不同分期胃腺癌及癌旁組織蛋白質表達譜的研究

褚美芬 陳毓 郭劍民 吳怡春

不同分期胃腺癌及癌旁組織蛋白質表達譜的研究

褚美芬 陳毓 郭劍民 吳怡春

目的鉬建立II、IV期胃腺癌及癌旁胃組織的蛋白質表達譜并分析其表達的差異。方法鉬從胃腺癌II期和IV期患者各3例提取胃癌組織（CaII和CaIV）及胃旁組織（PII和PIV）中總蛋白，采用雙向凝膠電泳獲得CaII、CaIV、PII、PIV胃組織蛋白質表達譜，通過基質輔助激光解吸電離串聯飛行時間質譜（MALDI-TOF/TOF）對主要差異蛋白進行分析。 結果 PII與CaII之間蛋白質表達有顯著差異（達2.0倍以上）的蛋白點有28個，CaII3個蛋白點表達上調，25個蛋白點表達下調；PIV與CaIV之間蛋白質表達有顯著差異（達2.0倍以上）的蛋白點有25個，CaIV這些蛋白點表達均下調。使用MALDI－TOF/TOF質譜成功鑒定到8個蛋白點在CaII和CaIV中的表達與PII、PIV均有顯著差異，分別是谷胱甘肽巰基轉移酶、內質網蛋白ERP29、SH3P、蛋白質膜聯蛋白A4、肝臟型脂肪酸結合蛋白、磷酸丙糖異構酶、Transgelin和磷脂酰乙醇結合蛋白，這些蛋白大多與細胞增殖、細胞凋亡及信號轉導相關。 結論 不同分期胃癌與其癌旁組織之間存在蛋白質表達差異，有助于從分子水平了解胃癌的發病機制，探索新的胃癌相關標志物和基因治療靶點。

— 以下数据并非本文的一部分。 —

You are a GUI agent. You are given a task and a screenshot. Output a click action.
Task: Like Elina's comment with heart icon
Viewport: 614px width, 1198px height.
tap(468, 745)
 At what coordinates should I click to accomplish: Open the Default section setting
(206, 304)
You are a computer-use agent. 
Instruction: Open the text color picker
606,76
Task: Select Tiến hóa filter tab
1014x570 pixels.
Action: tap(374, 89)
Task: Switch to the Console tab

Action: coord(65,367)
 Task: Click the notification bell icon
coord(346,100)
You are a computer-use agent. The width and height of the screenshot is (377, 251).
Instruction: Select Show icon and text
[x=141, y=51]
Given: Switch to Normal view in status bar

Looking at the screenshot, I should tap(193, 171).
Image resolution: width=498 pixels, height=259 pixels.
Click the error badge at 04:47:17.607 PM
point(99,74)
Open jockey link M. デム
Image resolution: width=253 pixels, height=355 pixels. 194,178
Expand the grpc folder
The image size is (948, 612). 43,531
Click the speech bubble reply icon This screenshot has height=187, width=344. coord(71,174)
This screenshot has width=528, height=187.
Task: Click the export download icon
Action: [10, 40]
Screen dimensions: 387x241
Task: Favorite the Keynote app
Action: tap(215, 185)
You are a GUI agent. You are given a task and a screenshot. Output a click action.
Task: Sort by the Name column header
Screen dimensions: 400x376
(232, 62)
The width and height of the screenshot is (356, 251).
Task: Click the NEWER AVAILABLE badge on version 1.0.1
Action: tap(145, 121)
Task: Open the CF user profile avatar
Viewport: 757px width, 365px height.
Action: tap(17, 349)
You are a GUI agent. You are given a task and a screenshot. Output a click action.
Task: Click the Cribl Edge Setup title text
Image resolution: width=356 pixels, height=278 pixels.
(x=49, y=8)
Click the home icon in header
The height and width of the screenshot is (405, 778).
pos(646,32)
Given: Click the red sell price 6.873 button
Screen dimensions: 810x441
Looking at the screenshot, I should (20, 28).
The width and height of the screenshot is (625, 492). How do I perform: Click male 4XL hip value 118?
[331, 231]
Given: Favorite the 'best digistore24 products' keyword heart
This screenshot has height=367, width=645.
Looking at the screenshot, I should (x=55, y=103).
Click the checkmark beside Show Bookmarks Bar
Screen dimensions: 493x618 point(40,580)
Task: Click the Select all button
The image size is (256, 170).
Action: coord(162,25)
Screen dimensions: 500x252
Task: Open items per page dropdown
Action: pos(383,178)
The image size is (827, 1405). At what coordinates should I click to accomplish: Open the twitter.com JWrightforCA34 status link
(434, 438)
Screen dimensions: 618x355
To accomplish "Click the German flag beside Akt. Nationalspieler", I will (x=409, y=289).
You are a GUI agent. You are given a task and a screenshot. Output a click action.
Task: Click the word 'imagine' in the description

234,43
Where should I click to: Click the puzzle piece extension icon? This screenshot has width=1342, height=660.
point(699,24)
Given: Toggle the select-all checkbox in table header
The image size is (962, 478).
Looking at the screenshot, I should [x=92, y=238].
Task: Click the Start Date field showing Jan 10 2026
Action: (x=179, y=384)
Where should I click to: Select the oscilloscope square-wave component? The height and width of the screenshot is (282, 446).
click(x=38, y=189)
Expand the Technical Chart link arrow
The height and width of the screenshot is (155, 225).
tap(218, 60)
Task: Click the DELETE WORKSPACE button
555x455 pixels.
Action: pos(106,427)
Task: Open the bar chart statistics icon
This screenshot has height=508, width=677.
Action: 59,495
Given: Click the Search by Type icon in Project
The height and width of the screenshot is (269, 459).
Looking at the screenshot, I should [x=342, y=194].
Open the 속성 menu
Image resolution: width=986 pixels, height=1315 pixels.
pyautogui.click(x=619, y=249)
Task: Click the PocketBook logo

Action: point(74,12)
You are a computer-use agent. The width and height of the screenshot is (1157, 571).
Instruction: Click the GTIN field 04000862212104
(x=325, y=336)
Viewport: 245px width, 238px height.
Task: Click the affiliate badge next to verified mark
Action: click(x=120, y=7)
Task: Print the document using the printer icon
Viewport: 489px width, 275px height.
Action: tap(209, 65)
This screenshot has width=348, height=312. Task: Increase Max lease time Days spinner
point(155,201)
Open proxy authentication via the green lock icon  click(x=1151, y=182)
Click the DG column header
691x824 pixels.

胃腺癌 蛋白質組學 雙向凝膠電泳 MALDI-TOF/TOF

【 Abstract】 Objective To analyze protein profiles in gastric carcinoma with different stages. Methods The total proteins were extracted from specimens of gastric carcinoma TNM stage II and VI(CaII,CaIV)and corresponding pericancerous gastric tissue(PII,PIV).The proteins were separated by two-dimensional gel electrophoresis(2-DE)and analyzed by laser desorption ionization time of flight mass spectrometry(MALDI-TOF/TOF). Results There were 28 significantly spots between PII and CaII(＞2.0),among which 3 spots were up-regulated and 25 spots were down-regulated in CaII;25 significantly spots were found between PIV and CaIV(＞2.0),all of which were down-regulated in CaIV.Eight spots in gastric carcinoma tissue were identified by MALDI TOF/TOF mass spectrometry.Glutathione S-transferase,ERP29,SH3P,Annexin A4,liver fatty acid binding protein,triosephosphate isomerase isoform 2,transgelin and phosphatidylethanolamine-binding protein 1 were identified in both CaII and CaIV,compared with the corresponding pericancerous tissue. Conclusion Protein expressions are different between gastric cancer tissue and the corresponding pericancerous tissue.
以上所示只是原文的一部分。